Legate expounded on the benefits oil and gas has brought to the Lone Star State and the country.
“Through ingenuity and excellence, Texas oil has completely transformed our nation, without question. What has made this such a success? It’s our continuous drive for innovation,” Legate said, referencing George Mitchell, a businessman and real estate developer from Galveston who led the way in the development of techniques for the extraction of natural gas from shale formations.
“Texas now produces more (oil and gas) than most Middle Eastern countries, just the state of Texas. The United States has recently surpassed Russia and some say Saudi Arabia in production,” Legate said.
He referred to the September drone attacks of Saudi Arabian oil facilities which led to the destruction of nearly 6 million barrels of oil.
“What happened to the price of oil?” Legate asked.
“Nothing. It spiked up a few dollars and, by the end of the day, it was right back where it was. You know why? West Texas, East Texas, South Texas, North Dakota, Colorado, the United States.”
He added, just 10 years ago, such an attack could have sent oil prices up to $150 per barrel.
Legate also discussed the impact of oil and gas harvesting on the environment.
“I often tell people ‘where do you think the most responsible harvesting of fossil fuels occurs int his world?’ The United States. We have the EPA, we have OSHA, we have TCEQ (Texas Commission on Environmental Quality), we have the Texas Railroad Commission. We have regulatory bodies that regulate, and rightfully so, this industry. I can tell you, in other parts of the world, they do not have regulatory practices. They do not have government bodies regulating that.”
Legate said the oil and gas industry was committed to following science-based recommendations for regulatory policies, “not just politics.”
“Even as we have increased our drilling, our carbon emissions are at the lowest level in a generation. You never hear that. You hear that the air is dirtier than it’s ever been, quite the contrary. We have reduced our footprint of the industry. For the past 100 years, we have increased our consumption, our production, our GDP and our population yet our air emissions are declining because we’re using more technology. We’re using more innovation.”
Legate claimed there is a “false choice” that someone, like himself, cannot be both an advocate for the environment and for the oil and gas industry.
He also described how the energy industry is expanding into alternative energy sources, such as wind power, but said that technology is not yet sufficiently developed to replace oil and gas completely.

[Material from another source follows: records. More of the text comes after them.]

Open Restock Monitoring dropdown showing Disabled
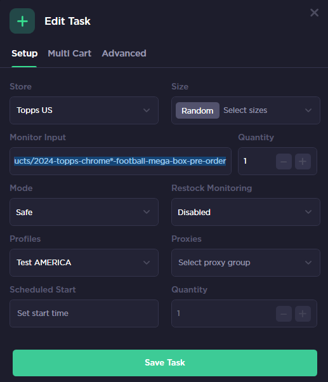 click(246, 212)
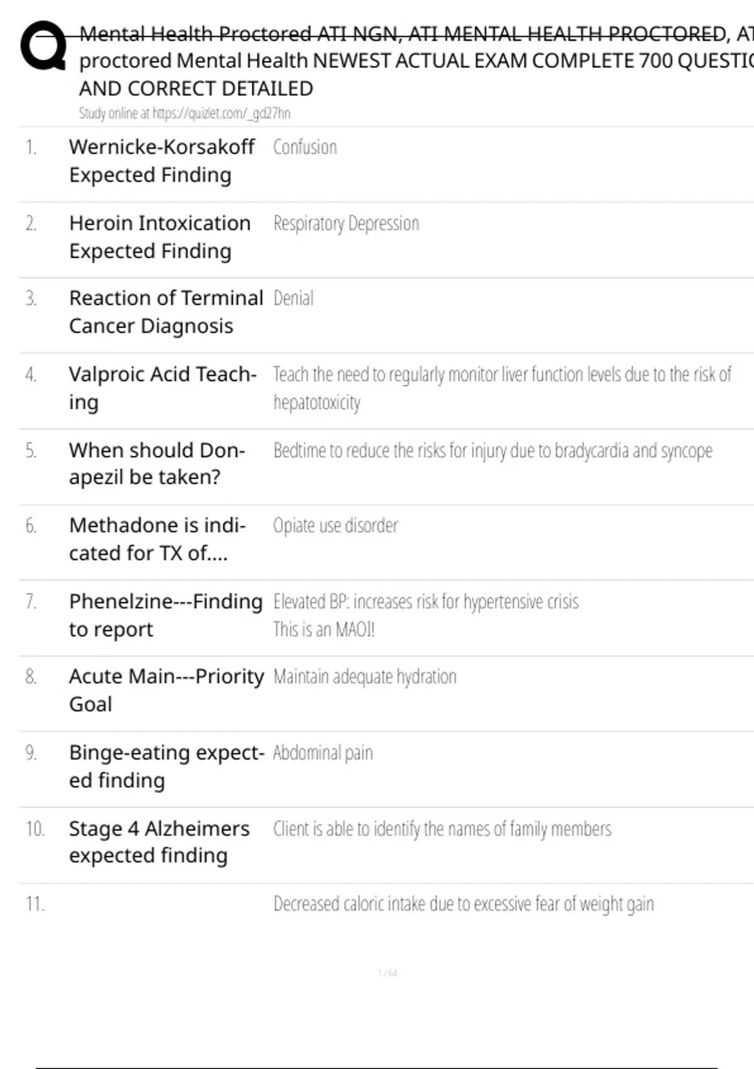Image resolution: width=754 pixels, height=1069 pixels.
Task: Click the Reaction of Terminal Cancer Diagnosis term
Action: point(167,312)
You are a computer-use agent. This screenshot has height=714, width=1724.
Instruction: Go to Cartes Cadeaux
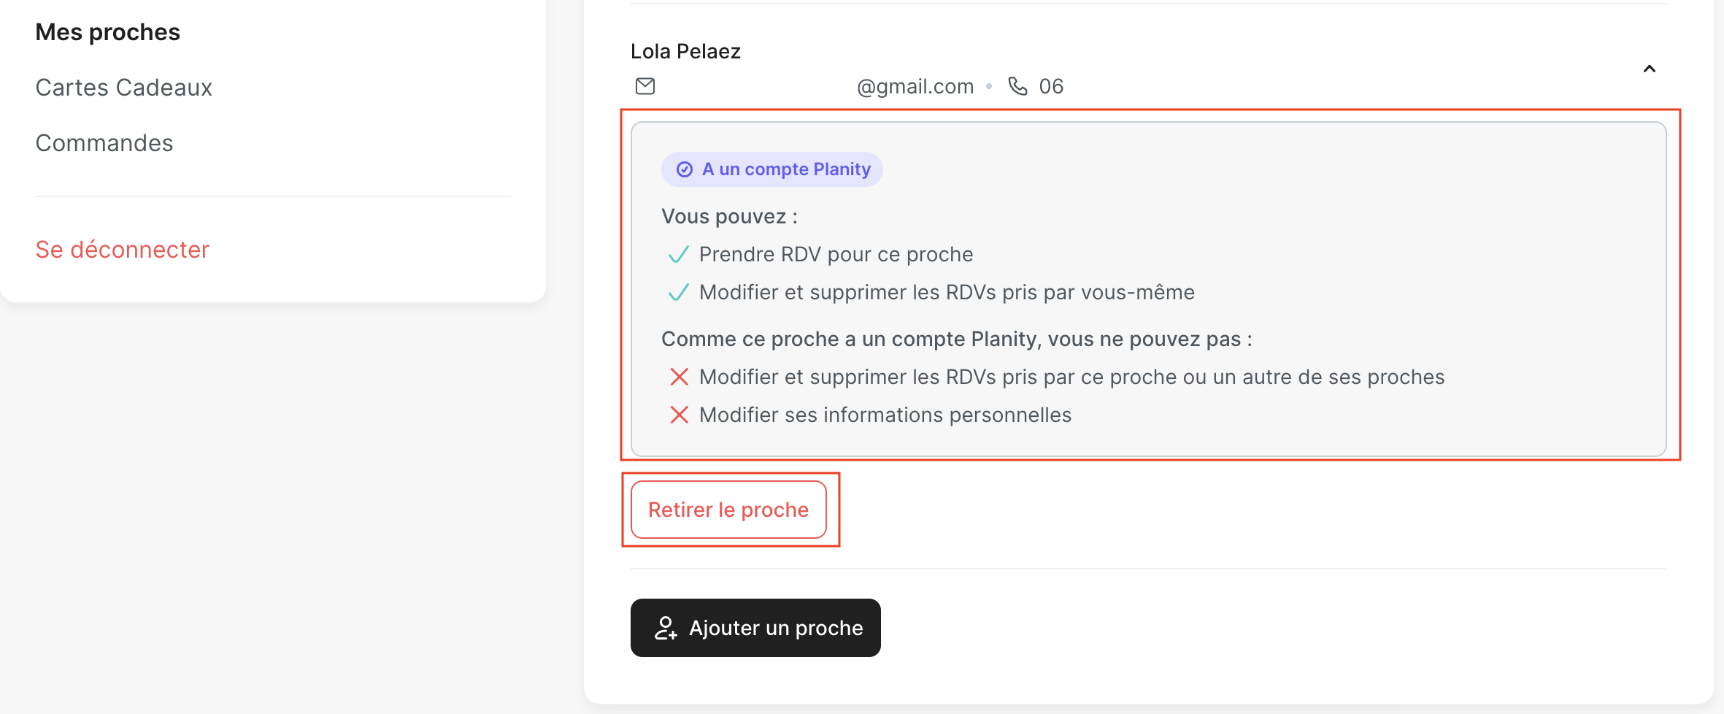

He said Texas is now selling liquid natural gas to Poland and Mexico and described how oil and gas revenues help fuel the $44 billion Texas Permanent University fund, which supports the University of Texas and Texas A&M University.
Responding to a question about opposition to the oil and gas industry and pipelines from activists and millennials, Legate said “it’s about education.”
“Pipelines are essential. That’s the safest, most efficient way to move product in the United States.”